++++ Entries provided

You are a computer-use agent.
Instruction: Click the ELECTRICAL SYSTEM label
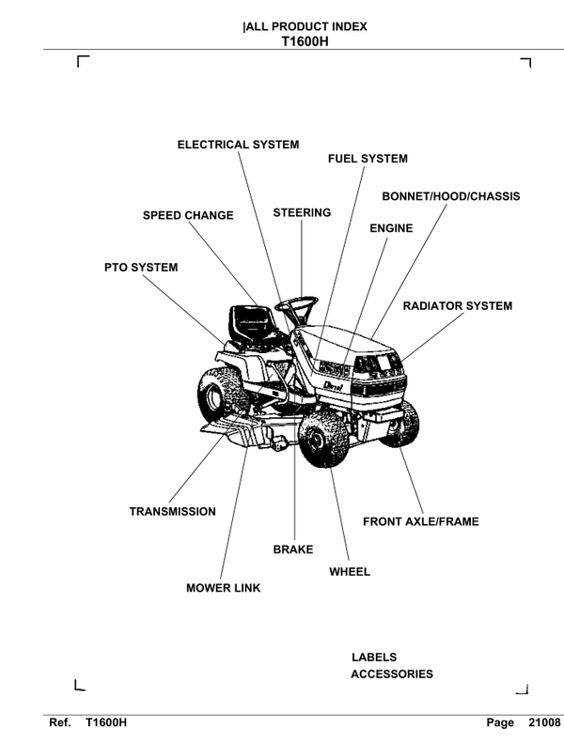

++++++++
++++ Entries provided

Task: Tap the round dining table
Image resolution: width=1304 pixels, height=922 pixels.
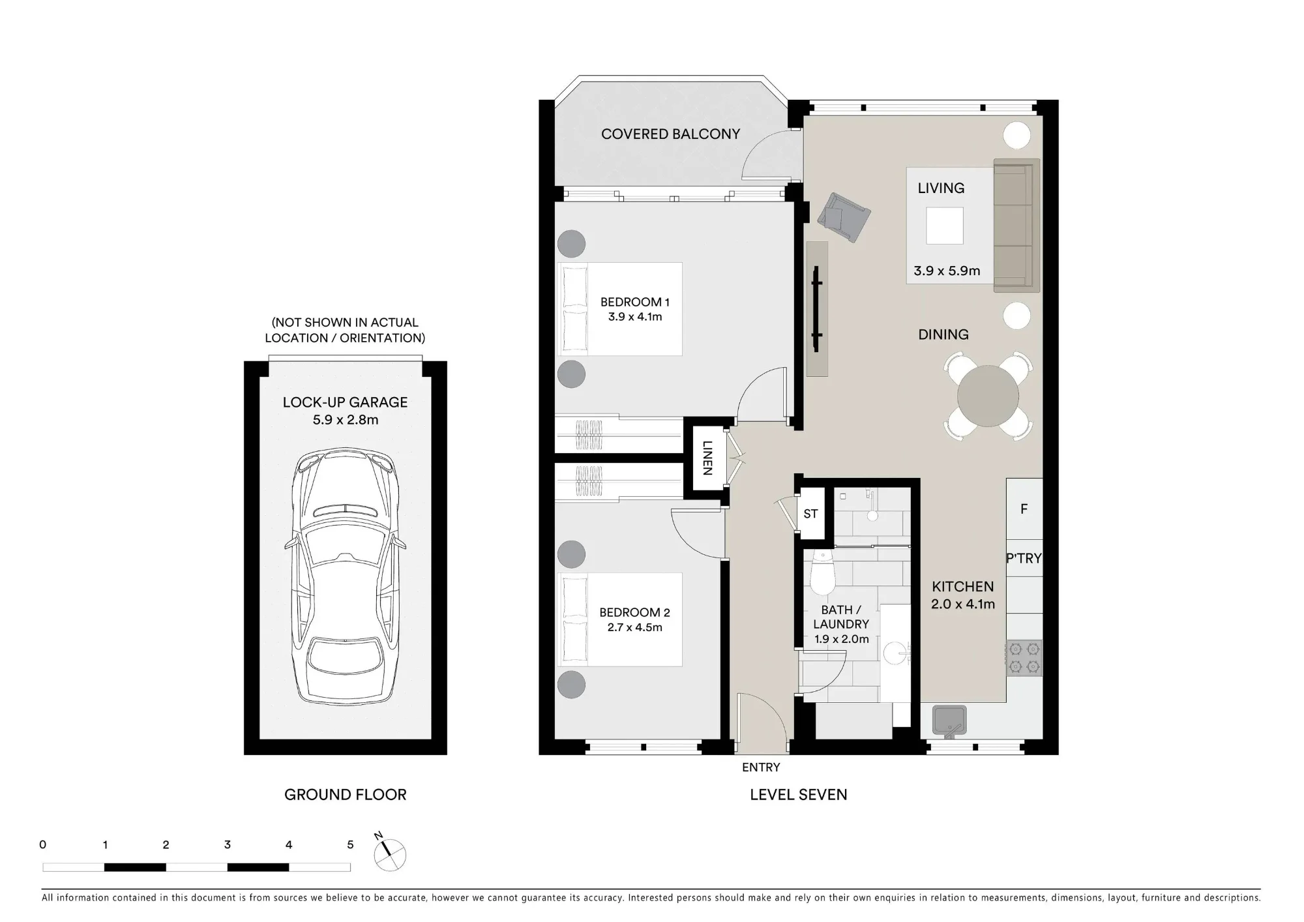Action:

++++++++

*Task directions*.
Rewrite the material between the line holding "You are a computer-use agent." and the line holding "Instruction: Click the", inclusive, as a numbered list with blank lines left out.

*Written reply*.
1. You are a computer-use agent.
2. Instruction: Click the ELECTRICAL SYSTEM label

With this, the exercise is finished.